Gensim: Error on Word2vec training on tweets

Created on 19 Apr 2017 · 16Comments · Source: RaRe-Technologies/gensim

Hi,

I am trying to train wor2vec embeddings on tweets. I defined the sentence class as follows:

def tokenize_tweets():
    for line in codecs.open('../data/sample_tweets.txt', encoding='utf-8'):
        tweet_text = ' '.join([token for token in tknz.tokenize(line) if token not in stopwords.words('english')])
        try:
            mod_text = tokenize(tweet_text)
            tokens = tknz.tokenize(mod_text)
            if len(tokens) > 0:
                yield tknz.tokenize(mod_text)
            else:
                yield ['NULL']
        except UnicodeEncodeError as e:
            yield ['<NULL>']

Voacb. building from this class runs fine. But when I try running the train method, I am getting the following errors:

ValueError: You must specify either total_examples or total_words, for proper alpha and progress calculations. The usual value is total_examples=model.corpus_count.

Not sure what is wrong with it.

Source

shashankg7

Most helpful comment

@shashankg7 Which version of Gensim are you using? As per the latest release, one would need to explicitly pass epochs parameter and an estimate of corpus size while calling the train function. So you would have to pass these parameters like : vec_model.train(sentences, total_examples=self.corpus_count, epochs=self.iter).
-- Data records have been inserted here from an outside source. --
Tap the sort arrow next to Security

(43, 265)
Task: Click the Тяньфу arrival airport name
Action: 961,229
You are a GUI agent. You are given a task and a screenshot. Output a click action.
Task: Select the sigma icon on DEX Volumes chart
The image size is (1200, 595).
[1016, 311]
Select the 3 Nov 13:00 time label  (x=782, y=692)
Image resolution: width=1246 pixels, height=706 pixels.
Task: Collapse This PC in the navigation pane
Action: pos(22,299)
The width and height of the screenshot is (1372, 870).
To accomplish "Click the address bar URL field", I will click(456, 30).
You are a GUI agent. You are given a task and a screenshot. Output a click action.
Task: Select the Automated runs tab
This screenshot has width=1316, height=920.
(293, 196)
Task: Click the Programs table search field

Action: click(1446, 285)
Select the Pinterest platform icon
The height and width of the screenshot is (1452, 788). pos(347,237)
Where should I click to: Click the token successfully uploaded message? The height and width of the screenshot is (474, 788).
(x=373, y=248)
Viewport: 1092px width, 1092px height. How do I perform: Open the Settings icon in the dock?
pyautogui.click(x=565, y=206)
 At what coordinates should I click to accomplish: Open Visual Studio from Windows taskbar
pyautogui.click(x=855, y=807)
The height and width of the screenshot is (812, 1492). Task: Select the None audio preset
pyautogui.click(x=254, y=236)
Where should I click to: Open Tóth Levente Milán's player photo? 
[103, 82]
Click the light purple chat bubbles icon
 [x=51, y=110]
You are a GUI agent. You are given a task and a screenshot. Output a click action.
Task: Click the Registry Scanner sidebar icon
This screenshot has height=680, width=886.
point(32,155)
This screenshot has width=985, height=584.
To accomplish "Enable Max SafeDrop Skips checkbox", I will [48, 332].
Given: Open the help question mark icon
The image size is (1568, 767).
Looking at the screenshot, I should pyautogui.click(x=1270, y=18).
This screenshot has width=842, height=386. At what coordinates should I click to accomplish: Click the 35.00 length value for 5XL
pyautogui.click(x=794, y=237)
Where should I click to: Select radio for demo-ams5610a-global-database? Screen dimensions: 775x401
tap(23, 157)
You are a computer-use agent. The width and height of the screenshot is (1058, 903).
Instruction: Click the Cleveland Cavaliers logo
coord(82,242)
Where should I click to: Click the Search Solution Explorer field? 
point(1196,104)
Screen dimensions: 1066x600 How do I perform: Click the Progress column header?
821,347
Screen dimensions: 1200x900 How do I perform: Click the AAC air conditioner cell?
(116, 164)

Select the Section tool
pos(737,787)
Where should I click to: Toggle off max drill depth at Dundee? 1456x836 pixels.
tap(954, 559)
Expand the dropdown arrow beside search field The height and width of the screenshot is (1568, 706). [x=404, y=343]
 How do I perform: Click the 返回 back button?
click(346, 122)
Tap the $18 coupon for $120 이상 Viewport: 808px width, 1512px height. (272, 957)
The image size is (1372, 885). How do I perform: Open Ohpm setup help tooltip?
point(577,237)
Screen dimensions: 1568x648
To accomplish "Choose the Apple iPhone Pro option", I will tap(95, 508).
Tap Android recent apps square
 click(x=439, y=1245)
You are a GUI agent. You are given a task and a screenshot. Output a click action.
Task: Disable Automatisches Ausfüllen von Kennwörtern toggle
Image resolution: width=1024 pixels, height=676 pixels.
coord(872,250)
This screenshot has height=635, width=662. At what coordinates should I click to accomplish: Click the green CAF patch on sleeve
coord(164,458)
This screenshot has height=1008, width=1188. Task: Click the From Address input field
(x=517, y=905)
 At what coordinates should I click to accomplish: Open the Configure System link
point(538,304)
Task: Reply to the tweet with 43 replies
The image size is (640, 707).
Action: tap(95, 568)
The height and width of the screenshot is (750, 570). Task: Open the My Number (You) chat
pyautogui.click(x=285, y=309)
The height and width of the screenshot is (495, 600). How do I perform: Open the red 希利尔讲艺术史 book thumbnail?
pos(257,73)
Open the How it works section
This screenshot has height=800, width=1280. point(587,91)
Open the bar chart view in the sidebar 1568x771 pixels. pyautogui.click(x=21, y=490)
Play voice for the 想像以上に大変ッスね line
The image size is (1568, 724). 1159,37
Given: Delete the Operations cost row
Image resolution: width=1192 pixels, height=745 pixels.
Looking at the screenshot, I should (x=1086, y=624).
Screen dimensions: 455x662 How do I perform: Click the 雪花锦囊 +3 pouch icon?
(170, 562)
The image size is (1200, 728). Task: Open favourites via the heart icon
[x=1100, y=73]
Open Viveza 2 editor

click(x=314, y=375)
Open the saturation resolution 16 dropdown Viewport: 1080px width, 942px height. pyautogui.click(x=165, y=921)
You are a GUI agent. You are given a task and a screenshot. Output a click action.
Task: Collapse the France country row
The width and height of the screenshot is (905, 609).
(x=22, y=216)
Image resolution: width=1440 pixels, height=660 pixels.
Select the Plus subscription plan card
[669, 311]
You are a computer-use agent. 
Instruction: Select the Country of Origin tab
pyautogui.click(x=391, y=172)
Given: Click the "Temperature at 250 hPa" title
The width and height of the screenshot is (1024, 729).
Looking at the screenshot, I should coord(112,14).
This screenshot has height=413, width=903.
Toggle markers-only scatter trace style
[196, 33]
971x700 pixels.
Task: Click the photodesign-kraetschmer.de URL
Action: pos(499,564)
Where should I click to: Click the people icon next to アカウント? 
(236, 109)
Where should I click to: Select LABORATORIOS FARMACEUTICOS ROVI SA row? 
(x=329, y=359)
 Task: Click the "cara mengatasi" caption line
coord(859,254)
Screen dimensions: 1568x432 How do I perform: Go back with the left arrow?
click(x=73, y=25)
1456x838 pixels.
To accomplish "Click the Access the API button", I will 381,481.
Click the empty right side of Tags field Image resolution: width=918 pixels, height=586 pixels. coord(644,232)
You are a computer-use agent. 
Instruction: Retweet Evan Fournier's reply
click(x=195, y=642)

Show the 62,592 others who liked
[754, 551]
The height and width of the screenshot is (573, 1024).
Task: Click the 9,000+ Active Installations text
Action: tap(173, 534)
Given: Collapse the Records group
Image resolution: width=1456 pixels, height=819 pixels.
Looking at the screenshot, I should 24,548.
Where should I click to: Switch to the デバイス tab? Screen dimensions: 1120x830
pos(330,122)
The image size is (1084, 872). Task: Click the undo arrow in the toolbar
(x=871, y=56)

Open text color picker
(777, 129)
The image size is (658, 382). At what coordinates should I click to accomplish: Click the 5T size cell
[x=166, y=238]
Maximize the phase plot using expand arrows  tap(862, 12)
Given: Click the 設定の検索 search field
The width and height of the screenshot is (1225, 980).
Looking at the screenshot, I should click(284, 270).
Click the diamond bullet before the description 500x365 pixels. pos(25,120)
You could read about this here.

chinmayapancholi13 on 19 Apr 2017

👍27 😄3 👎3

All 16 comments

chinmayapancholi13 on 19 Apr 2017

👍27 😄3 👎3

@chinmayapancholi13 I see. It was a silly mistake then. Thanks for your help !

shashankg7 on 19 Apr 2017

@shashankg7 No problem! :) Let me know if you face any other problems. I'd be happy to help.

chinmayapancholi13 on 19 Apr 2017

vec_model.train(sentences, total_examples=self.corpus_count, epochs=self.iter.after writing this line i am getting the following error
word2vec_model.train(sentences,total_examples=self.corpus_count, epochs=self.iter)
NameError: name 'self' is not defined
pls give me some solution

kumargouravdas on 20 Oct 2017

👎7 👍1

@kumargouravdas Typically, in python, self means link to the current instance of the object and used from within the class. Please remove self & check that all variables exist.

menshikh-iv on 21 Oct 2017

model.train(sentences,total_examples=model.corpus_count,epochs=model.iter)

Savaimaheshwari on 24 Jan 2018

I'm trying to train on word2vec using
model.train(sentences,total_examples=model.corpus_count,epochs=model.epochs)
but i'm getting value error as
ValueError: You must specify an explict epochs count. The usual value is epochs=model.epochs.

abhishek021 on 12 Mar 2018

@abhishek021 can you show, what's values of model.corpus_count and model.epochs?

menshikh-iv on 13 Mar 2018

@menshikh-iv corpus_count =128868 and epochs=5
Thanks for your reply but I'm no more facing this issue, I just restarted notebook and error gone but
now I'm facing another issue with tsne.fit_transform(all_word_vector_matrix)
This dimensionality reduction process consumes my whole disk as well as ram space and system crashes.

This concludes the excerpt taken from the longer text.